*Records for processing*
Content starts

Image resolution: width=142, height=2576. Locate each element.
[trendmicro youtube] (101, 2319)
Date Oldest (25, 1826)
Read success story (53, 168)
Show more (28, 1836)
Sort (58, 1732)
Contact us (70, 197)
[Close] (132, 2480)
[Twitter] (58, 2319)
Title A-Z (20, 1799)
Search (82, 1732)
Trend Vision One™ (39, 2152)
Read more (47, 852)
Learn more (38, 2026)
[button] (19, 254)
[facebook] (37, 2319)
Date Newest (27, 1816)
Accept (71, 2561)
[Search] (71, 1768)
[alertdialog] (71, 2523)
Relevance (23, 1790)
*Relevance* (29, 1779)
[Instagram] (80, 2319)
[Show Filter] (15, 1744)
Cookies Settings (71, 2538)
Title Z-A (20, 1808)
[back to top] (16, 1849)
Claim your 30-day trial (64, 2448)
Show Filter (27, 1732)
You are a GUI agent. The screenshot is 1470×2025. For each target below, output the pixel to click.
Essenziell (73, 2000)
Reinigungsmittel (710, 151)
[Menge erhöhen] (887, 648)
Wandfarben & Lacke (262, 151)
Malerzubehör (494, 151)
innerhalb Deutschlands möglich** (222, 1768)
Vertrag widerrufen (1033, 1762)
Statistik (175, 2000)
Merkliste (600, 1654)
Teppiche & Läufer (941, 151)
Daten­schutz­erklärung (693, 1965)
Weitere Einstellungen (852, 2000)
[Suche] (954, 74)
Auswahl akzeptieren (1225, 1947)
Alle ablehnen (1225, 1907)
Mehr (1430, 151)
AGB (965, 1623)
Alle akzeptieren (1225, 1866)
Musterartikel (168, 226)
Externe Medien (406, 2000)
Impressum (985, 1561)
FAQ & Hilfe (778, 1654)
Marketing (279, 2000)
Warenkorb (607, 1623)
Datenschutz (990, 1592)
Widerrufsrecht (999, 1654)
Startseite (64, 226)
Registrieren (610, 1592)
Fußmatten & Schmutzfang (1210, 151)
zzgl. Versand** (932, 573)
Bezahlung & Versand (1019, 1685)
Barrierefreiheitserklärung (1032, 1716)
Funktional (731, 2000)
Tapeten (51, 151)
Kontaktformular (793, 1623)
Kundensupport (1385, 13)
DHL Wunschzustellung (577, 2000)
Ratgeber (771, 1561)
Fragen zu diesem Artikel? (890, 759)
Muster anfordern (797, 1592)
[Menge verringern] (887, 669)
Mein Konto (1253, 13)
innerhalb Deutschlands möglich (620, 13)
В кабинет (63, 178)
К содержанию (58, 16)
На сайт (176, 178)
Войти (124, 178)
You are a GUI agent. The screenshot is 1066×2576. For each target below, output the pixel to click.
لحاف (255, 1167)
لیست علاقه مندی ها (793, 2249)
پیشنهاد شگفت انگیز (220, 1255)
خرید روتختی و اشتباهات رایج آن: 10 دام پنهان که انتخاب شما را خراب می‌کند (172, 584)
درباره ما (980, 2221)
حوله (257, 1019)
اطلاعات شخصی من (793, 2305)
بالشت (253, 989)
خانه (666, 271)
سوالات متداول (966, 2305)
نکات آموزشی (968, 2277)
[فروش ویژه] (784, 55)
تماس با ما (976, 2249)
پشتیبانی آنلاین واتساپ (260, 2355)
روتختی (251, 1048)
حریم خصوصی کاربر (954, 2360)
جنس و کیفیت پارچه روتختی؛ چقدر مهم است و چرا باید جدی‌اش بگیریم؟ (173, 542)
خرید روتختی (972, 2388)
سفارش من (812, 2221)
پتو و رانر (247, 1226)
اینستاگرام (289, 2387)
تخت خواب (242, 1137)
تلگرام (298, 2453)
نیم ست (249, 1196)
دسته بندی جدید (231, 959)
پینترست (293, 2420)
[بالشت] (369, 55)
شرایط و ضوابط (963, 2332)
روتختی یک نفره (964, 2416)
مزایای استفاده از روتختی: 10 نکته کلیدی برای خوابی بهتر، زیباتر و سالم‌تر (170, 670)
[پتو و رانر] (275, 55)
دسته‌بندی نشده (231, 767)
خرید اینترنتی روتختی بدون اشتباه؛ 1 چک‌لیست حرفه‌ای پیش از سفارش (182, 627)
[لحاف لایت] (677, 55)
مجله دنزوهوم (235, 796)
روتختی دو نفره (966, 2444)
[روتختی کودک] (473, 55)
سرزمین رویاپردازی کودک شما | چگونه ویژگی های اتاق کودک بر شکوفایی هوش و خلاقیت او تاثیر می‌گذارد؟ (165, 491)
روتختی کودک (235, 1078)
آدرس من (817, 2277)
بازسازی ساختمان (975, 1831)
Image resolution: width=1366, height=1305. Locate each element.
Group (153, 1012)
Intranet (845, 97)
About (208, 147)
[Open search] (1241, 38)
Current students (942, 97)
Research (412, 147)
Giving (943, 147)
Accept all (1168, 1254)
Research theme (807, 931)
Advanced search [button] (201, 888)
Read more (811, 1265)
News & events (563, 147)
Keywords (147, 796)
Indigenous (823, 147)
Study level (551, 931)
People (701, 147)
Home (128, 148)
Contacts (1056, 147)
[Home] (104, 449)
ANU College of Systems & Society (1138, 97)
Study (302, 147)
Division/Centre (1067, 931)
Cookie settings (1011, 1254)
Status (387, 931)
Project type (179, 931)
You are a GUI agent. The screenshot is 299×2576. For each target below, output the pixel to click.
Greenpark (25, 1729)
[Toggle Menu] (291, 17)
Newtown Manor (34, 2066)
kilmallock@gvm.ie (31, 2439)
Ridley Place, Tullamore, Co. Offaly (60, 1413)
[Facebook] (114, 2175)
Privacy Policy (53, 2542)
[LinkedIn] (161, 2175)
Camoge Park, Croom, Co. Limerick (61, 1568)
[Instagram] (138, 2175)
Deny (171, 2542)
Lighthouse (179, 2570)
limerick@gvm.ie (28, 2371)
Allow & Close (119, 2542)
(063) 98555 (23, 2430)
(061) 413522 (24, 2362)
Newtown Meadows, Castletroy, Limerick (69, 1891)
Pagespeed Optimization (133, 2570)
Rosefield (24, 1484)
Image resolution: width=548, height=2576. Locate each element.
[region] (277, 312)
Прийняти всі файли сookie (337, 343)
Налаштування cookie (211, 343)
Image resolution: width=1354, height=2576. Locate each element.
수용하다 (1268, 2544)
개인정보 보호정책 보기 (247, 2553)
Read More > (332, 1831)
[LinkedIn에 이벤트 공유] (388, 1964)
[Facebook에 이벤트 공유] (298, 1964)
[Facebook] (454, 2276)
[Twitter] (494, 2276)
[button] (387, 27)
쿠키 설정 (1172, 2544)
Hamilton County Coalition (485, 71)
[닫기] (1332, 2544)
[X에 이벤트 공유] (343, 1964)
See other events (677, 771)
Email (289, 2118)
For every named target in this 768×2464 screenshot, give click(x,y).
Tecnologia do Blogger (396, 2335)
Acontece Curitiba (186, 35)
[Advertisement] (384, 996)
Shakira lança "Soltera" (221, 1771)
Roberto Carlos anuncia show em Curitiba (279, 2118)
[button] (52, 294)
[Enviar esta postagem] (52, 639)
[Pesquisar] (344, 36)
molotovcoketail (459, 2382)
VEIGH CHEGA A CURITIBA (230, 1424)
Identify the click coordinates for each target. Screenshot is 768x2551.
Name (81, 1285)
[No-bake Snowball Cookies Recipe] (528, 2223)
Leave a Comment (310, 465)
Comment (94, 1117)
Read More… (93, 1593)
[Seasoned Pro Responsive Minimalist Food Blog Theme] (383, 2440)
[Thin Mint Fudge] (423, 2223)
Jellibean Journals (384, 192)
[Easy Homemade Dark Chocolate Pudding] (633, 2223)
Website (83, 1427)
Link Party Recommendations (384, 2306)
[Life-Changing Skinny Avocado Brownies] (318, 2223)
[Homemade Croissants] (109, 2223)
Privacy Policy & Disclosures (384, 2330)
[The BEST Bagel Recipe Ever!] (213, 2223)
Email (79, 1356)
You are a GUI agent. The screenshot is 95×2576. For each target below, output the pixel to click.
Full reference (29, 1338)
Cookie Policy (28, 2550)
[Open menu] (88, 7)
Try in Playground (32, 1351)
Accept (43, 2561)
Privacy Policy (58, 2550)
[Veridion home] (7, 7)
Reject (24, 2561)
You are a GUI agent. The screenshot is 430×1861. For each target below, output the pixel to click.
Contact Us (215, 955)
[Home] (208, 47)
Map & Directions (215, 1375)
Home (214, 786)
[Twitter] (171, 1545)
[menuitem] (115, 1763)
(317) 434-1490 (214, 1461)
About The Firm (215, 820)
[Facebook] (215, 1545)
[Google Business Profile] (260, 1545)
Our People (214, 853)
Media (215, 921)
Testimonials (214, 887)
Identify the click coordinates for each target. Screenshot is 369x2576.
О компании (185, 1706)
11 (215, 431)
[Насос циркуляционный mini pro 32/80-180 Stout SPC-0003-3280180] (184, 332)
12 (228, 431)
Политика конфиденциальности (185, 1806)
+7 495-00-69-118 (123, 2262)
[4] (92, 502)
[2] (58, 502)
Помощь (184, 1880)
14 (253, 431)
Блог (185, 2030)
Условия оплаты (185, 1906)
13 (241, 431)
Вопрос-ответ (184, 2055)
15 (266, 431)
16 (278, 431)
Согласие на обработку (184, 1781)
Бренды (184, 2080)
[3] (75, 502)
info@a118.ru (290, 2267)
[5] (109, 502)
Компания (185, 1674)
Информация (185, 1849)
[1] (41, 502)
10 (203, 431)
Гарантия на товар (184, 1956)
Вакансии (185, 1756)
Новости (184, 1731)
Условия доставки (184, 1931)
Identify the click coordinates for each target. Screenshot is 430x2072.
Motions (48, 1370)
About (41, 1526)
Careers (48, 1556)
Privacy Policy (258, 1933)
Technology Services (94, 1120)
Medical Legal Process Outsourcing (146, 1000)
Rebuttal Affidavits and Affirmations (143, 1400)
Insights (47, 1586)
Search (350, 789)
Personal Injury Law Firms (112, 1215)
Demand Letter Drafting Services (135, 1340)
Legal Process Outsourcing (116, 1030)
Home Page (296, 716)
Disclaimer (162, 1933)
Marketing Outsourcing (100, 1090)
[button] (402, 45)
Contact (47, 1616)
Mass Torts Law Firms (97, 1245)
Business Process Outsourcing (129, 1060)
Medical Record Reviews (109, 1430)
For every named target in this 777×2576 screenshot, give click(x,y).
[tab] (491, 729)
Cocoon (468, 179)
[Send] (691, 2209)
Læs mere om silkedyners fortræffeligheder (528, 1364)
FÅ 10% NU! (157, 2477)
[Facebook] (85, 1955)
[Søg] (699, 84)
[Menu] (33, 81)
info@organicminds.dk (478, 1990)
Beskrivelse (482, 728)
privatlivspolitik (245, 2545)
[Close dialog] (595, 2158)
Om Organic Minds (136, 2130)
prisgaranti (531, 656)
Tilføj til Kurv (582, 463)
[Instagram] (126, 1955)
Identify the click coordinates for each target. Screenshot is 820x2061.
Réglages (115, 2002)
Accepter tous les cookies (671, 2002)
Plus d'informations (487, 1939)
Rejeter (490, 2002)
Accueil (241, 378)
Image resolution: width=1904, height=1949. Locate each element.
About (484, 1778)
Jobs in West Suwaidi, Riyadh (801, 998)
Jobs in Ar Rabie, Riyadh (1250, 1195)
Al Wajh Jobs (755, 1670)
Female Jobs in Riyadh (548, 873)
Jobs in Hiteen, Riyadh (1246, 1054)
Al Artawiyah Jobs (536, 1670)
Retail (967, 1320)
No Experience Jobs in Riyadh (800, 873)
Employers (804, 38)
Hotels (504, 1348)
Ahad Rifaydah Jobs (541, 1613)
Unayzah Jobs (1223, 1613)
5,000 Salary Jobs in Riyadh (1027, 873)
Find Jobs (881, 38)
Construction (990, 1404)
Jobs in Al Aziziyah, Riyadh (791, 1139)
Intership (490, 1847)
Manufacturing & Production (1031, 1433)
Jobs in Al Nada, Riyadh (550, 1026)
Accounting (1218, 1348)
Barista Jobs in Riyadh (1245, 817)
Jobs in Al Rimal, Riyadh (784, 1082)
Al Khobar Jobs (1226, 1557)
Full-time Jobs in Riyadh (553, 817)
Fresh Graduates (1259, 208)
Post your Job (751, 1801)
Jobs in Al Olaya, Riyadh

Content ends

*Your goal*
Going through the entries above, tally each line that has the word "Image". Answer with the number only.

*Result*
5